I had a panic attack yesterday, and you need to know why. To begin with, this post isn’t about me. It isn’t about the election. It relates to both those things, but the story itself is bigger.
I stayed up the night of the election until it was pretty clear who would win the electorate. I fell asleep before it was made official and speeches were given, but I knew for the most part who I’d wake up to see in the headlines.
So yesterday morning when I woke up and saw the headlines, I wasn’t surprised. But I took to scripture to sort through the emotions flooding through me, and to help me sort through the expressions of pain, hatred, exultation, and confusion I’ve seen in the past few days across various social media platforms. I came to Psalm 94, and what a beauty it was. Its words were perfect balm for my soul because they reminded me of a God who is bigger than our election, and who is unquestionably good and caring, especially when we’re not.
As the day carried on, I spoke with my family. We shared a few choice gifs, laughed, and shared that, though we were frustrated, we knew God would work good out of the situation. We agreed that whatever the outcome, the new president would have taken some getting-used-to. We discussed the positives, but I said that I would struggle getting used to a sexual molester in office.
Now, take a breather and don’t be offended by what I just said. I fully acknowledge that all the candidates had skeletons in the closet—and most of those skeletons were either illegal, immoral, or both. I will respect our new president and pray for him, but I will not ignore his character. I would have done the same if the election turned out differently.
I didn’t vote for Trump because he has shown on multiple occasions that he frequently fails to value the personhood and dignity of people different from himself. Minorities. Immigrants. Women. Refugees. Poor. Ultimately, I didn’t trust him to be at the helm of a nation made up of these people. And I woke up this morning to cries of anger, frustration, and hurt, and to people who did not feel safe anymore. Before you call those expressions of feelings ‘overreactions,’ hear me out.
People don’t choose their feelings. They perhaps have some power to shape them, but if you’re struck by a wave of fear, chances are, you didn’t choose to feel it. If past experiences have taught you to be afraid, to question your safety, to guard yourself, those conditioned responses come from how people have treated you in the past. So if my black friends, or my foreign friends, or my women friends felt fear at the election, we all have a duty to show them more Christian love. We owe them the simple kindness to hear their fears out, and to help them work toward a solution.
No matter who you voted for, listen to the people around you. Don’t belittle them. Don’t call them names. Don’t label them as entitled millenials, uneducated racists, hysterical women, reverse racists, or immigrants who don’t contribute to society. Their fear is real. And you should listen to it.
I’ve been sexually molested. Take a moment to let the bile rise up in your throat, and viscerally feel my statement as your sister.
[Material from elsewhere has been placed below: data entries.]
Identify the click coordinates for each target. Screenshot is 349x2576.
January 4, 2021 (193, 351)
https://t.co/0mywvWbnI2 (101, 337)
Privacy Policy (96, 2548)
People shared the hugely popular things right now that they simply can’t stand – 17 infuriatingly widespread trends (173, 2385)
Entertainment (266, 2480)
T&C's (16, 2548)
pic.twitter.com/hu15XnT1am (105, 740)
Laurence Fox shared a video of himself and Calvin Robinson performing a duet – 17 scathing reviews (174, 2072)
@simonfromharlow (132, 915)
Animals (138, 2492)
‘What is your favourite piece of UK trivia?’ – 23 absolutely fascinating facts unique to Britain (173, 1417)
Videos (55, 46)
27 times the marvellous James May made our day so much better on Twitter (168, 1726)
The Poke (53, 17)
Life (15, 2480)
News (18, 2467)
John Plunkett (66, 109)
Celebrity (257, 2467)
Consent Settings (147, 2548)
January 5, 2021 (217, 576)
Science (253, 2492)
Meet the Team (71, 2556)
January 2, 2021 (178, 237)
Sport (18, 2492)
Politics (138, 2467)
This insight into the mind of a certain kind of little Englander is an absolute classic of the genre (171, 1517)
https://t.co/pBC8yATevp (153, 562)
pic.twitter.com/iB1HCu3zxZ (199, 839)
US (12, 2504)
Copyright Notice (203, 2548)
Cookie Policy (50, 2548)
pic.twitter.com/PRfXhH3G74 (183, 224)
It’s my story, and it’s real. No one can deny my feelings and my fears. It doesn’t matter when, or who’s to blame, and that’s not the point. I wasn’t raped, and there are so many people worse off than me. This story isn’t about me anyway. I don’t want your pity, but I might accept your hugs. 😉 This story is about valuing other people’s stories. Because this election may mean more for them than it does for you. It may mean different things for them. And in some cases, whether their responses are rational or not, they may not be able to control them.
I had a panic attack today. And you need to know why. As I explained to my family that Trump was accused of doing the same thing someone had done to me, and even worse, by brother responded with confusion. He hadn’t heard that. He didn’t hear the infamous ‘pussy’ tapes, and he doesn’t know about the hanging legal accusations. He asked why no one could prove it. He expressed outrage (in the form of multiple emojis). I had to explain to him about rape culture. I explained that it’s more or less pointless to take someone to court who could destroy your life and still win because of his money. And as I explained to my trusting little brother what the man who will be our president was accused of, I had a panic attack. I wasn’t in control of my response, but the innocent outrage from my little brother was a fresh experience of the injustice not just toward me, but toward innumerable others. I lost it.
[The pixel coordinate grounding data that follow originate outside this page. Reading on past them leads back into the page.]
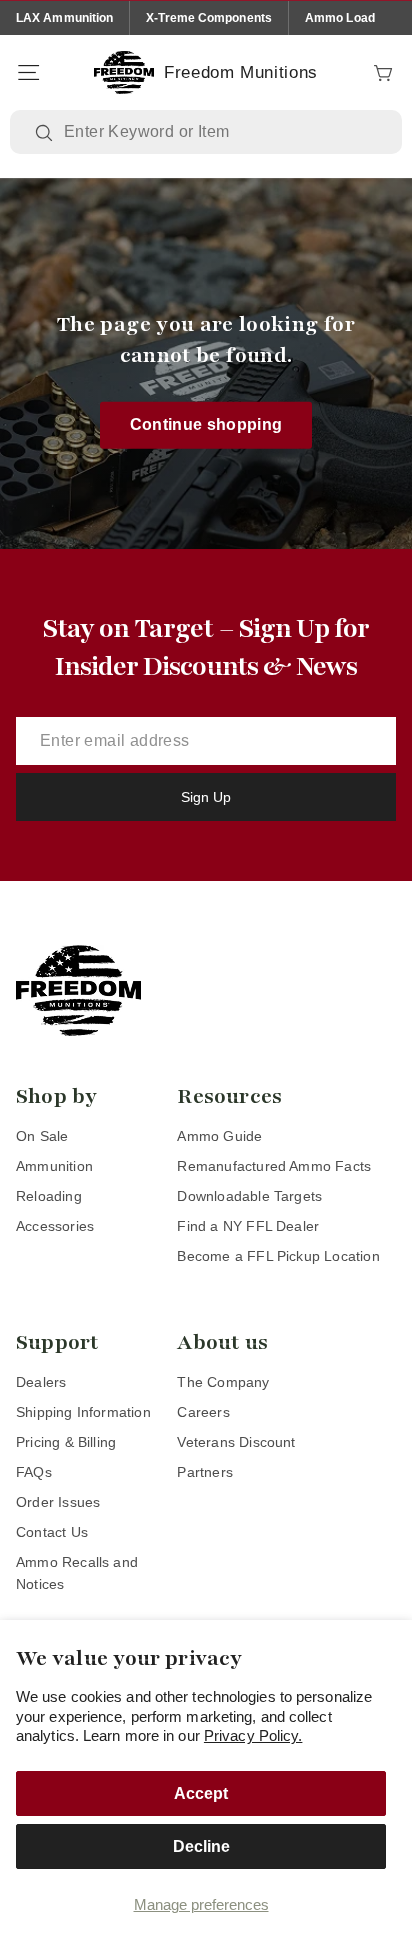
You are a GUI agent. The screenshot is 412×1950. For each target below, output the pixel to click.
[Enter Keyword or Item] (46, 133)
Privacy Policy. (253, 1735)
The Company (223, 1382)
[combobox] (220, 132)
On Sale (42, 1136)
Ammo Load (340, 18)
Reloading (49, 1196)
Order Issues (58, 1502)
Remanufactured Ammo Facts (274, 1166)
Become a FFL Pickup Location (278, 1256)
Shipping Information (83, 1412)
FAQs (34, 1472)
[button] (28, 73)
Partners (205, 1472)
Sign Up (206, 797)
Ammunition (54, 1166)
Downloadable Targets (249, 1196)
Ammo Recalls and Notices (77, 1573)
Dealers (41, 1382)
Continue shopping (206, 424)
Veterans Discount (236, 1442)
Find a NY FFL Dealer (248, 1226)
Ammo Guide (219, 1136)
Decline (201, 1846)
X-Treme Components (209, 18)
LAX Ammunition (64, 18)
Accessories (55, 1226)
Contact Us (52, 1532)
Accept (201, 1793)
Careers (203, 1412)
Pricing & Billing (66, 1442)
I’m better now, and I’m relating this story to help you understand what it may be like for other people to hear the news of the election. Show them love, especially if you don’t agree with them. Be kind, especially if you don’t think they deserve it. Be caring, and listen to their stories. Be courageous, and show the bravery to recognize that their story is different from yours, and they experience the world in a different, and perhaps even more difficult way.